A travers le portrait de son père, l'auteur met en scène dans ce livre, la violence coloniale en Algérie, et la violence sociale que ce dernier trouve en France à 25 ans lorsqu'il y arrive en 1962. Dans un récit plein de retenue et de pudeur, il redonne vie à ce père, après vingt longues années d'éloignement et de silence que la mort vient solder en 2020. Mohand Saïd Aït Taleb est un taiseux, écrasé par le travail à la Société métallurgique de Normandie, incapable d'exprimer par les mots sa peur du manque, du vide, de la faim, incapable de se révolter, car « la misère leur avait couvet les yeux, d'une croute plus épaisse encore que la corne des pieds »

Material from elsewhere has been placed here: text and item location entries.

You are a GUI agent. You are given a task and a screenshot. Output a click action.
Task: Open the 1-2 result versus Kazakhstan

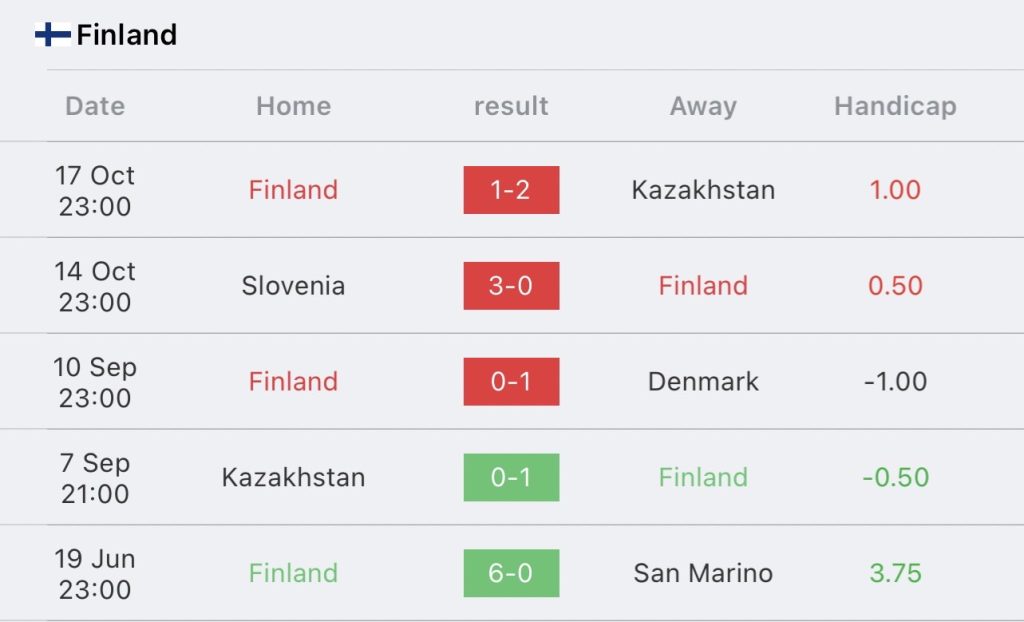tap(511, 190)
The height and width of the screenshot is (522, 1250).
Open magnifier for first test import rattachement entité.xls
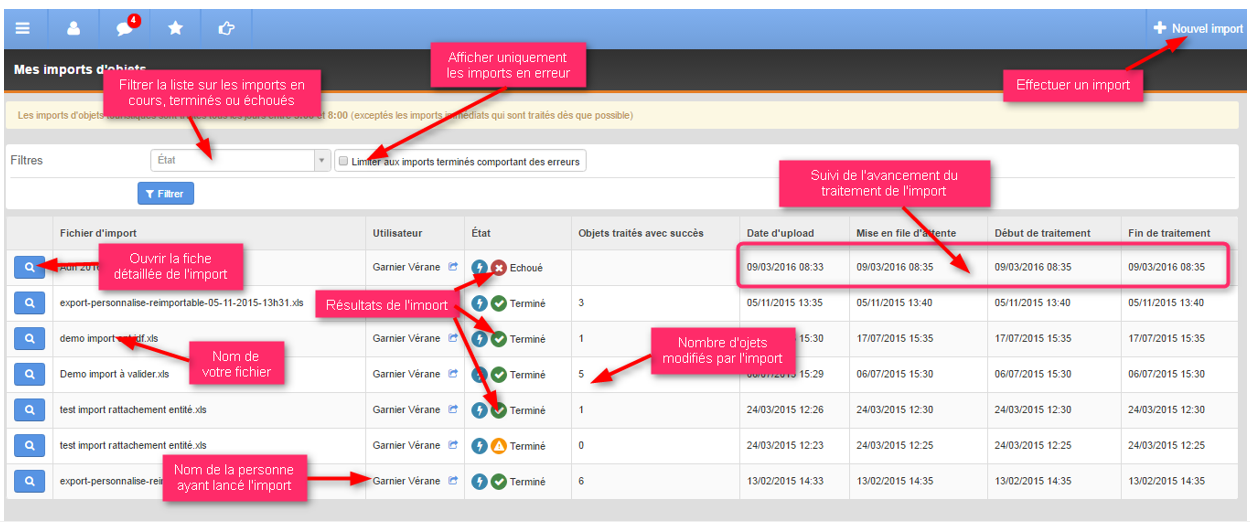pyautogui.click(x=30, y=410)

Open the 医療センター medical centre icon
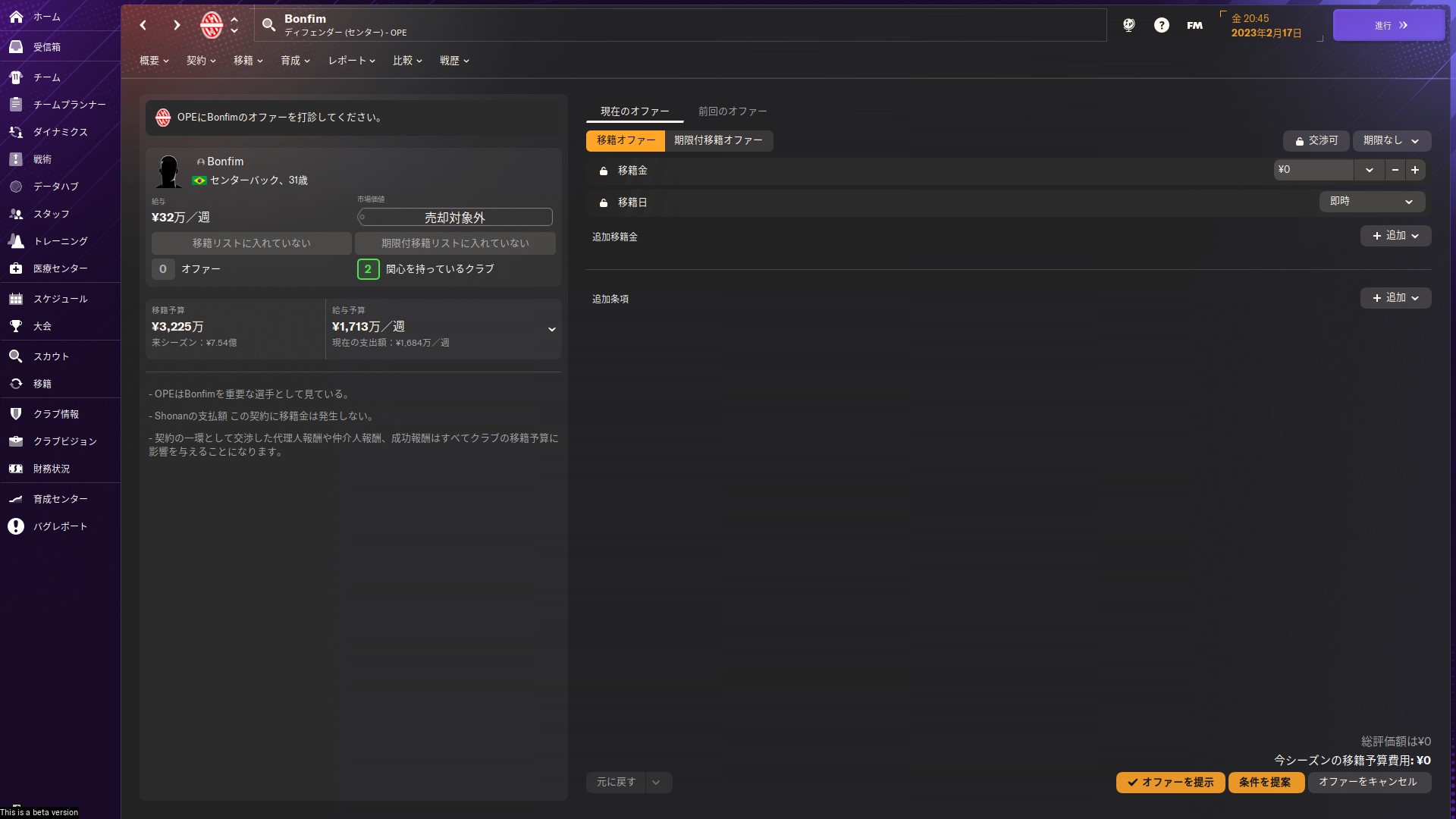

L'ouvrier de 30 ans qui pointe à la SMN, creuse toujours ce sillon amer qu'il découvrait à 9ans en allant se vendre comme journalier, dans les exploitations des colons. La misère en France prend d'autres formes, elle se police un peu : les 3 pièces d'un logement HLM abriteront mieux les 9 frères et soeurs que le gourbi du bled, l'école vengera l'analphabétisme des parents, mais le manque sera toujours là, et Mohand Saïd n'aura pas d'autres armes que ses colères pour crier son désespoir.
«
Un homme sans titre » est un récit d'une grande douceur pour dire la dureté implacable des conditions de vie d'un ouvrier immigré dans les années 60 et 70, puis le reflux aussi inhumain, lorsque la SMN ferme ses grilles sur fond de calcul de rentabilité, devant l'afflux d'aciers moins couteux venus d'ailleurs. Dans cet hommage à son père, l'auteur ne traque pas les traces de vie d'un héros, il donne l'image émouvante et pleine d'humanité d'un homme fragile dont l'histoire a creusé les failles jusqu'à l'écraser totalement. Devant cette réalité, l'auteur s'efface, en choisissant d'aborder son propre parcours discrètement, seules quelques allusions réussissent à l'esquisser en creux, dans l'ombre de son père retrouvé.
Ce père à qui il s'adresse directement à la fin du livre revendiquant son héritage, celui d'une rage partagée, celle qui lui a fait dresser la tête et assumer ses différences. Héritage d'un courage, celui de demander pardon, celui de choisir la traduction littérale de son nom pour ne rien oublier, pour affirmer un lien dont il est fier.
Ce roman vient s'inscrire parmi les récits d'auteurs qui ont voulu témoigner de leurs origines en mettant en scène la distance que leur vie a creusée.
Xavier le Clerc apporte ici un témoignage original par le ton, par le style, par l'analyse fine et percutante de l'hypocrisie sociale. Je remercie Babelio et les éditions Gallimard de m'avoir permis cette découverte.